Au-delà de cet isolement, le rapport fait ressortir la problématique des mères en prison. Les trois quarts des détenues ont des enfants. Si la loi permet le maintien du bébé auprès de sa mère jusqu’à 18 mois, les femmes incarcérées demandent généralement à s’en séparer bien plus tôt, refusant de le voir grandir entre quatre murs. Se pose alors la question du devenir de l’enfant. Le placement est décidé par les conseils généraux. Or, « autant de départements, autant de décisions particulières », note Guénhaël Huet.
Des avancées… sur le papier
Pour harmoniser et humaniser ce système, le rapport préconise une convention entre les établissements pénitentiaires et les départements. Un principe repris sous forme d’amendement dans le projet de loi. Un autre, qui doit être déposé en séance, entend soutenir la généralisation des mesures alternatives à la détention (notamment le bracelet électronique) pour les femmes enceintes.

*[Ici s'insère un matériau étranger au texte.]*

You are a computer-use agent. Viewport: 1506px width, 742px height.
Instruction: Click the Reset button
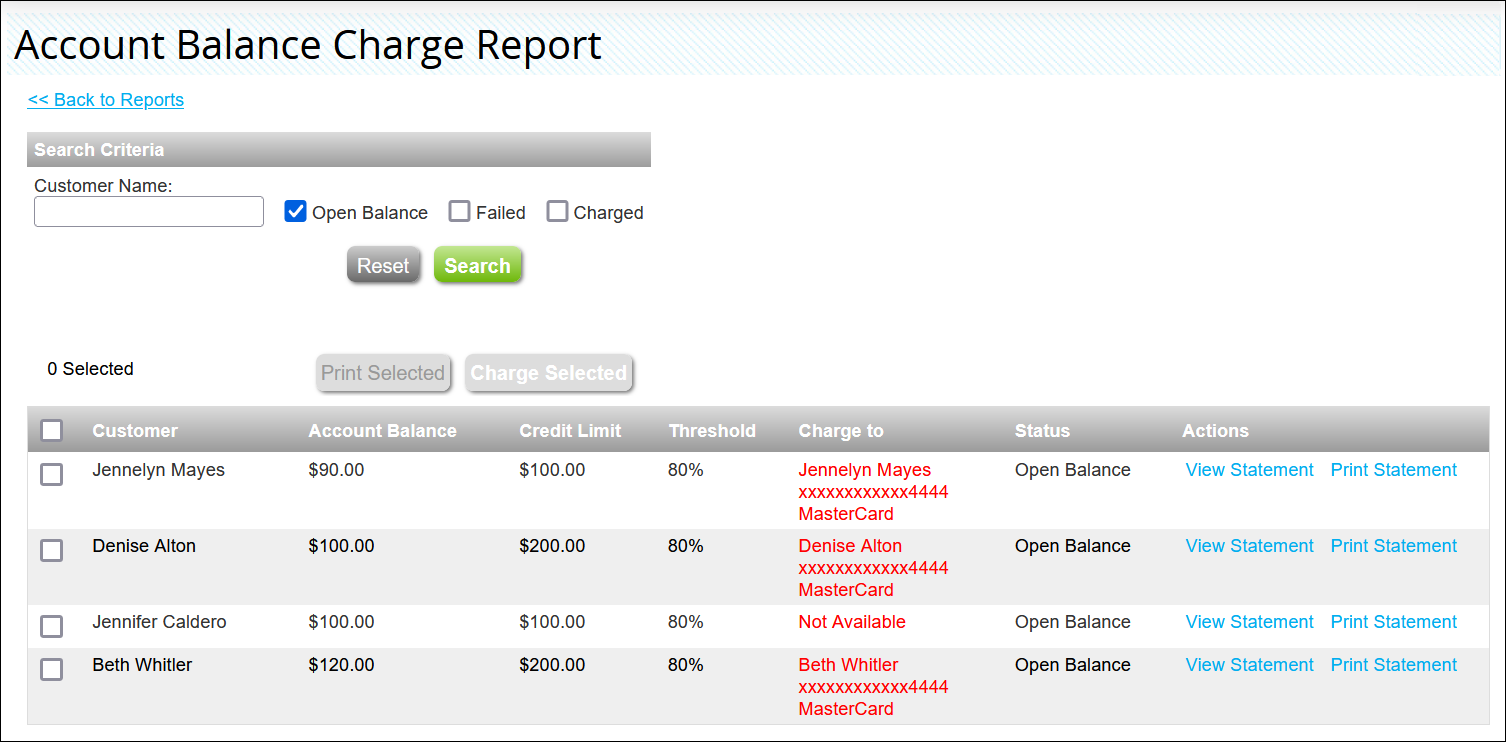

La nouvelle loi pénitentaire stipule par ailleurs que « tout accouchement ou examen gynécologique doit se dérouler sans entraves et hors de la présence du personnel pénitentiaire ».
Autre avancée inscrite dans le texte de loi : la généralisation des services sanitaires et médicaux adaptés aux détenues. Actuellement, sur les 26 services médicaux psychiatriques régionaux (services de soins pour les détenus), un seul est réservé aux femmes.
Le rapport, premier du genre, a donc déjà permis des avancées, du moins sur le papier, se réjouit Marie-Jo Zimmermann. La députée rappelle que « jusqu’à aujourd’hui, jamais la question des femmes en prison n’avait été abordée à l’Assemblée ». Reste que le projet de loi pénitentiaire n’inclut pas la spécificité de la détention féminine, spécificité pourtant préconisée par les règles européennes.
Et au-delà ? Le projet de loi dans son ensemble suscite au mieux le scepticisme des associations de défense des droits des détenus. Ainsi, l’Observatoire international des prisons, présidé par Florence Aubenas, dénonce une loi « qui ne réglera en rien les maux de la prison », et laissera notamment l’exercice des droits fondamentaux en prison « sous la mainmise de l’administration pénitentiaire. » Droits des détenus, cellules individuelles, améagements de peine, régimes différenciés… autant de sujets qui font polémique (5) et seront au centre des débats jusqu’au 22 septembre à l’Assemblée. Même si Marie-Jo Zimmermann « ose espérer une attention particulière » des députés sur leur situation, les 4% de femmes en détention risquent bien de passer inaperçues.
(1) À lire en intégralité ici.
(2) Au 1er septembre 2009, on comptait 2 297 femmes écrouées, soit 3,5% de la population carcérale.
(3) Malgré tout, si en moyenne les 63 établissement accueillant des femmes ne sont pas touchés par la surpopulation, au 1er mars 2009 un tiers d’entre eux avaient un taux d’occupation dépassant les 100%. Ainsi, la maison d’arrêt de Saint Etienne comptait 32 détenues pour 17 places.
(4) Par exemple, plus de la moitié des détenues du Centre de détention de Joux la Ville n’ont jamais de visite au parloir.
(5) Et développés par exemple dans cet article de Libération.